The following is a story from the March 2021 edition of our First on the Farm newsletter.
USDA, FSA, MPCI, ARC-CO, PLC, ECO… The amount of acronyms that farmers have to use and understand is almost mind-boggling. Now, almost everyone knows that USDA stands for the United States Department of Agriculture, and some others are pretty familiar to most farmers. However, ARC-CO, PLC, and ECO are some that might not be as recognizable.
Agriculture Risk Coverage – County (ARC-CO) and Price Loss Coverage (PLC) have been a part of the USDA farm programs since the 2014 farm bill. Both are designed as safety nets to absorb years of low revenue or low prices. The 2018 farm bill changed these programs to an annual sign up where farmers elect programs to participate in for the 2021 crop marketing year. The deadline to elect programs for 2021 is March 15, 2021.
There are many programs available that can help ensure you have an option that works for you and your operation. One of the key items to think about, though, is that PLC only pays if the market year average of corn or soybeans is below a certain reference price: $3.70 for corn and $8.40 for soybeans. In January, the market year average prices were $4.20 and $11.15, respectively, which are well above the reference prices.
ECO, the newest acronym for farmers to know, stands for Enhanced Coverage Option. This is a federally subsidized crop insurance product that allows a farmer to buy up to 95% coverage on a county-based level. For farmers looking to maximize coverage, this may be a fit to insuring more revenue. However, there are a few things to be cautious with this program. For one, it is based on county level yields and prices, and not the individual farm. Secondly, as one would expect with 95% coverage, the cost for this product is higher than what we would typically see on normal MPCI policy.

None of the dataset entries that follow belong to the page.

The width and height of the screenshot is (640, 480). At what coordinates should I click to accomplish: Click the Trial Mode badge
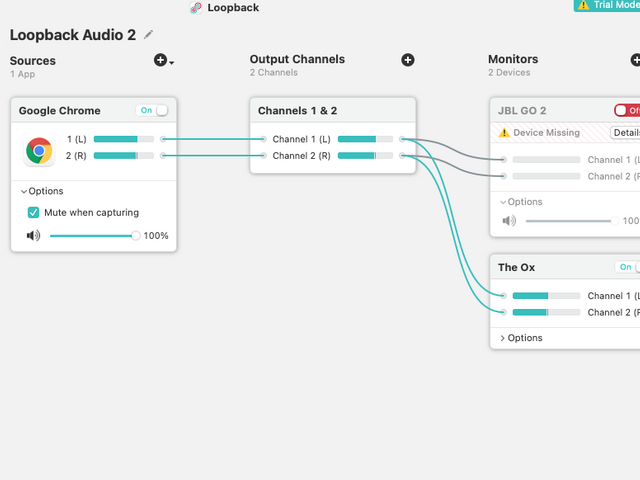click(x=607, y=5)
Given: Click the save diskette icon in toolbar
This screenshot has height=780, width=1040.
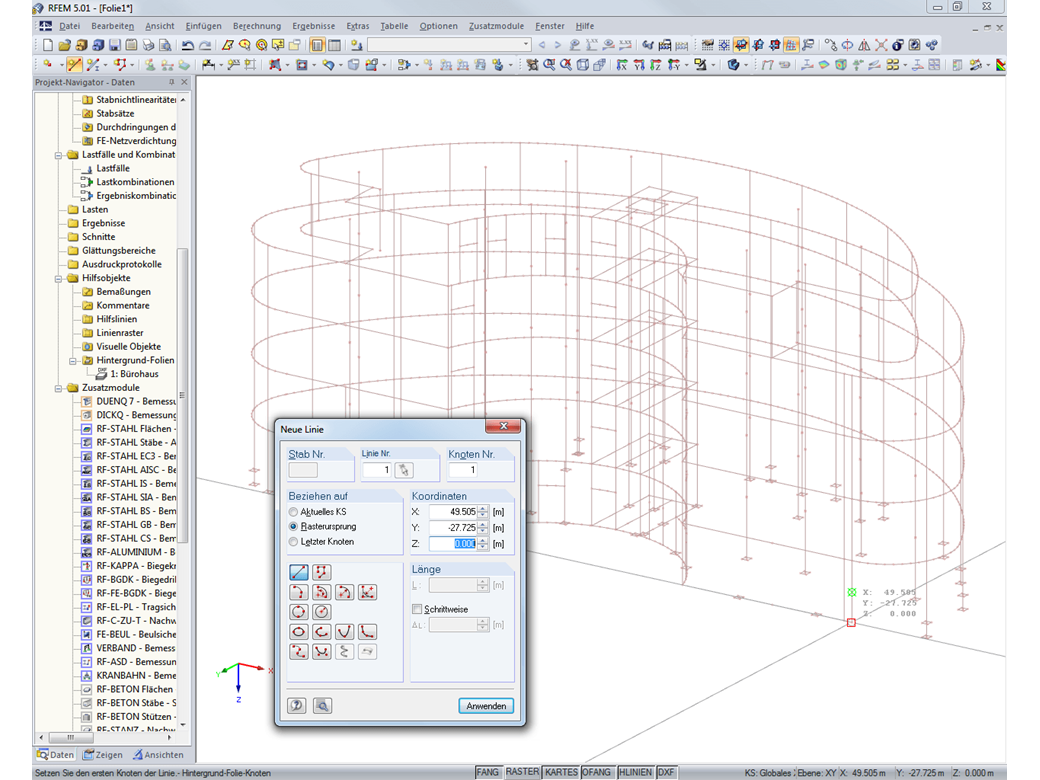Looking at the screenshot, I should (115, 45).
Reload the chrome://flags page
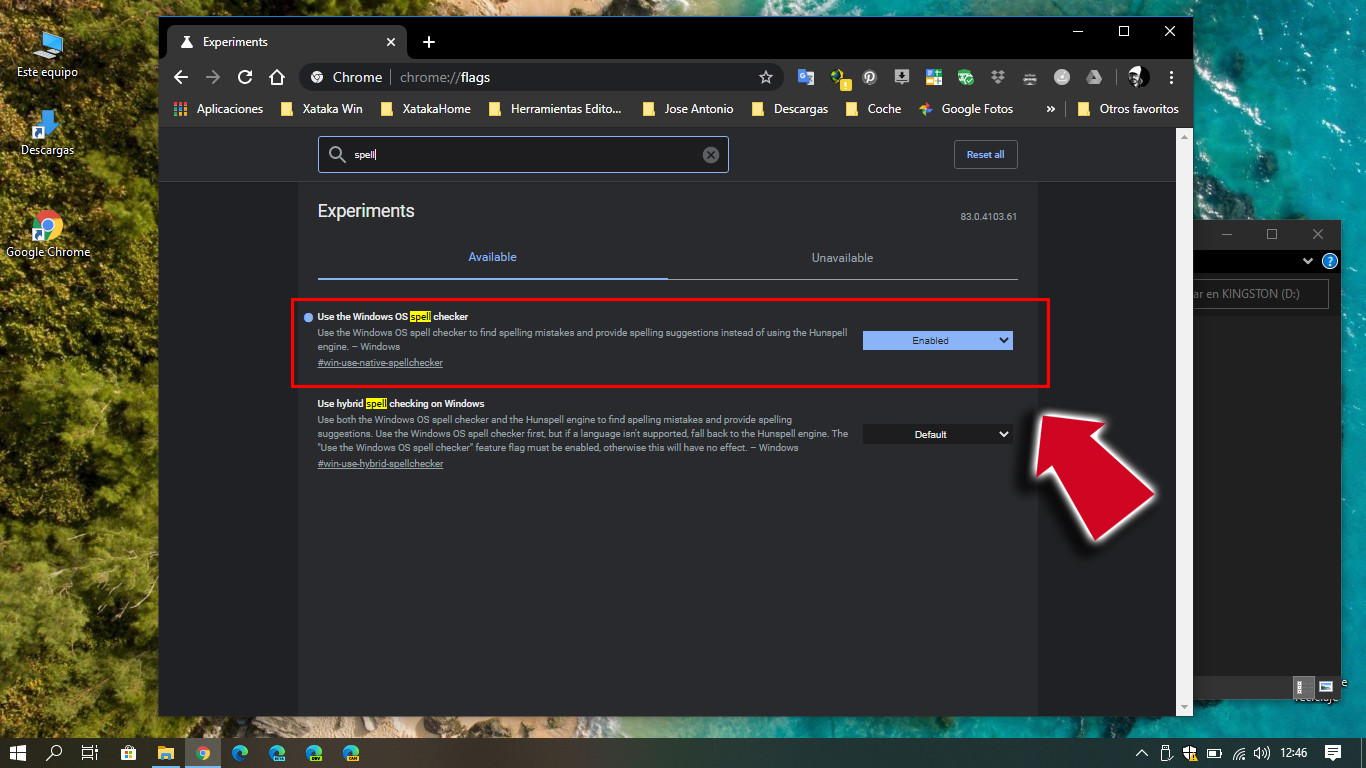Image resolution: width=1366 pixels, height=768 pixels. (x=244, y=77)
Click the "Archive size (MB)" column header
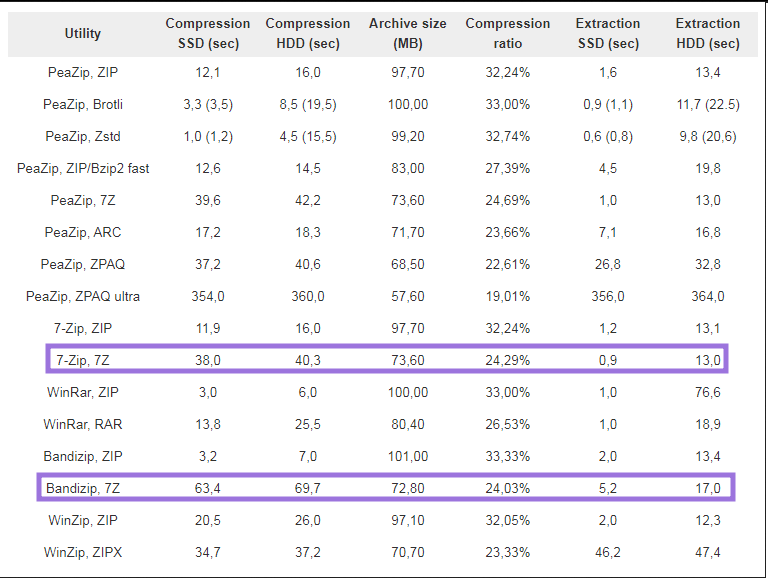The width and height of the screenshot is (768, 578). 408,33
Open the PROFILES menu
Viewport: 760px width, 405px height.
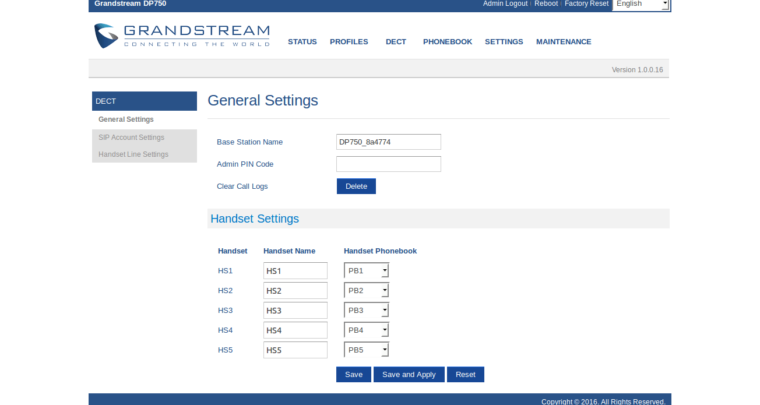point(349,42)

With all that information thrown out there, I am sure there are many questions that were raised. I would be glad to discuss any of these items in further detail. I know 2020 presented many challenges from a COVID-19 standpoint, and hopefully 2021 can be a return to normal. I know I hope to be able to do more farm visits and in-person meetings instead of phone calls and mailings. Be safe this spring while calving and getting ready for planting!
The information contained in this article is for informational purposes only and does not endorse any particular program. All producers must make their own FSA decisions.